++++ Фрагмент текста ++++
Читать книгу Оправданное присутствие: Сборник статей - Михаил Айзенберг - Страница 2

I
«Уже скучает обобщение…»

Оглавление

Не припомню, чтобы кто-нибудь вот так прямо в лицо говорил мне про «смерть автора». Но уклончивые намеки бывали. Интересовались этой темой, например, некоторые слушатели стихов в городе Пермь, но это единственное место в мире, где такой интерес отчасти оправдан: там есть малая речка Стикс, и вытекает она почти из-под местного Союза писателей.
++++ Исходные данные ++++
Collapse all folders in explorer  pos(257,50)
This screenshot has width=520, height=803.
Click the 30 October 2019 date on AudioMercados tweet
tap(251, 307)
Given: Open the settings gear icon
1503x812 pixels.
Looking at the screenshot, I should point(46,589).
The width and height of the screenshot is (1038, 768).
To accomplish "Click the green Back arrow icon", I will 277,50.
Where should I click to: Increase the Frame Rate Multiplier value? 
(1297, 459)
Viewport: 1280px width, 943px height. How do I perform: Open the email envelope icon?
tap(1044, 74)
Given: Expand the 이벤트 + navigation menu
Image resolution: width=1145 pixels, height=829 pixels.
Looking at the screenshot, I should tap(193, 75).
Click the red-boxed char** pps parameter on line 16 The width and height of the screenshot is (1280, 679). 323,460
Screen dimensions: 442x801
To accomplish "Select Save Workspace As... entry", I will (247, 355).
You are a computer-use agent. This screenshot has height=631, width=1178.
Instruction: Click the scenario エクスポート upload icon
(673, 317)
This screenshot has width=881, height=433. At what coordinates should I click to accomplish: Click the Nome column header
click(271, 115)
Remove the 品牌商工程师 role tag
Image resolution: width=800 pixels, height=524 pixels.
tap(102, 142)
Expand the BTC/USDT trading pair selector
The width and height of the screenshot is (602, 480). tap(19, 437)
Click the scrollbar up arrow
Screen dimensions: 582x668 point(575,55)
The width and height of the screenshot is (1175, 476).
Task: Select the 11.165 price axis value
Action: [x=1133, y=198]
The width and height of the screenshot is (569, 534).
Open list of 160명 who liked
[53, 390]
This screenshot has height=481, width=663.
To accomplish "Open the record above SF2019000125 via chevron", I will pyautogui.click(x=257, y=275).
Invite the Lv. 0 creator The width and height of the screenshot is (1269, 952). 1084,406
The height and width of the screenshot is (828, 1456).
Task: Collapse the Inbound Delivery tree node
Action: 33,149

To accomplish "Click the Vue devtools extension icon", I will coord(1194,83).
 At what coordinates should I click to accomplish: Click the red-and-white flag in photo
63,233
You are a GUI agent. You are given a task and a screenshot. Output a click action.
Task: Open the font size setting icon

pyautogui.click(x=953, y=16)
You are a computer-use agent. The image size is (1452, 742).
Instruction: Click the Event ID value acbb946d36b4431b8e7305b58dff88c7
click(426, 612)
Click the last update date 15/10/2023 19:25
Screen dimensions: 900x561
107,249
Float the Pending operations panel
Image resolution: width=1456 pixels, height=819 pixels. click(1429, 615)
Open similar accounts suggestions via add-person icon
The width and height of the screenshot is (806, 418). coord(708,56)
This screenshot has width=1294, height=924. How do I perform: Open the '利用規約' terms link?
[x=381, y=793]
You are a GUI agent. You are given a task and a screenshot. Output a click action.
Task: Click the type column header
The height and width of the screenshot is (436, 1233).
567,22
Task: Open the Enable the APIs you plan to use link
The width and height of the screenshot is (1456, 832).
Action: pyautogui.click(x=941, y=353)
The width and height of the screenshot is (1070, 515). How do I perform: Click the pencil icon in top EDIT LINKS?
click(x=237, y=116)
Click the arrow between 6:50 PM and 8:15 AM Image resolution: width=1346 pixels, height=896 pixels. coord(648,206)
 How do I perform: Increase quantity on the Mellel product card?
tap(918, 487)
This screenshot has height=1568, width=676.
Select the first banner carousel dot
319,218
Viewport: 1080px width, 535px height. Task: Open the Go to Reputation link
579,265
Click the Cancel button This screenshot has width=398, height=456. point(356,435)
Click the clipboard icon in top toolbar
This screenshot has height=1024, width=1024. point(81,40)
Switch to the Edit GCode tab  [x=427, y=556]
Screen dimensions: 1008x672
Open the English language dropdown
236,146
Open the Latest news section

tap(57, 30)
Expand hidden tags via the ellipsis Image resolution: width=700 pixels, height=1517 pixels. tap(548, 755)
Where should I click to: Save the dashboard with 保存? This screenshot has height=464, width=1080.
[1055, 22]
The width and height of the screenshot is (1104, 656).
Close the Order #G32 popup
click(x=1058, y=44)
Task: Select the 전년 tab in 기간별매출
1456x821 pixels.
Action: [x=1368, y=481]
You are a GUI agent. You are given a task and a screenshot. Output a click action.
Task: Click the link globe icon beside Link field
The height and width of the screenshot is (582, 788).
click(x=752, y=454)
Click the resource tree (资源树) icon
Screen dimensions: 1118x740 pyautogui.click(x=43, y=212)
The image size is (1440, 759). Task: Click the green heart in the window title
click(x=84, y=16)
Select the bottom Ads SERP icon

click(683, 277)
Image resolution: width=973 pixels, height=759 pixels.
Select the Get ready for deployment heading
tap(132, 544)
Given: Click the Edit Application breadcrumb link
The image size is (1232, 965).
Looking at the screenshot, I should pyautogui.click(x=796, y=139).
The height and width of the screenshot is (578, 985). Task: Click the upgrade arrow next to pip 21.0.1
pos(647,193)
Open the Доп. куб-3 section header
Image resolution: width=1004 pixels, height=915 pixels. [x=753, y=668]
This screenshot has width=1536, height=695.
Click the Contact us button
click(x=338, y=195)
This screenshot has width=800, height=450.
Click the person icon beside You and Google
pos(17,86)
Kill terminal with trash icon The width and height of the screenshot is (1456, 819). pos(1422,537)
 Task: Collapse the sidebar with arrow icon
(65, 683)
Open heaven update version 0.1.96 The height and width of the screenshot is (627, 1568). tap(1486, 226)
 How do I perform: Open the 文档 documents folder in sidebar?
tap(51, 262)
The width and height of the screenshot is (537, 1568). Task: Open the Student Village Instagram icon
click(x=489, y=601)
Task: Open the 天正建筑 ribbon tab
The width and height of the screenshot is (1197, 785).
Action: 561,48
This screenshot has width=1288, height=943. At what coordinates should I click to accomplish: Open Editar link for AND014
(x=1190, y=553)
++++
__Задание A__: Верните из фрагмента дословно отрывок, начиная с «Не припомню, чтобы» и далее вплоть до «местного Союза писателей.».
__Задание B__: Определите, соответствуют ли фрагменту следующие утверждения, и для каждого ответьте «да» или «нет», точно процитировав решающие слова фрагмента. (i) Темой «смерти автора» интересовались некоторые слушатели стихов в Перми. (ii) Речка Стикс в Перми названа большой. (iii) Во фрагменте сказано, что про «смерть автора» кто-то прямо в лицо говорил рассказчику.
__Задание C__: Почему, согласно фрагменту, интерес к теме «смерти автора» в Перми отчасти оправдан? Ответьте в одном–трех предложениях.

__Ответ A__:
Не припомню, чтобы кто-нибудь вот так прямо в лицо говорил мне про «смерть автора». Но уклончивые намеки бывали. Интересовались этой темой, например, некоторые слушатели стихов в городе Пермь, но это единственное место в мире, где такой интерес отчасти оправдан: там есть малая речка Стикс, и вытекает она почти из-под местного Союза писателей.

__Ответ B__:
(i) Да: «Интересовались этой темой, например, некоторые слушатели стихов в городе Пермь».
(ii) Нет: «там есть малая речка Стикс».
(iii) Нет: «Не припомню, чтобы кто-нибудь вот так прямо в лицо говорил мне про «смерть автора»».

__Ответ C__: В Перми есть малая речка Стикс. Она вытекает почти из-под местного Союза писателей.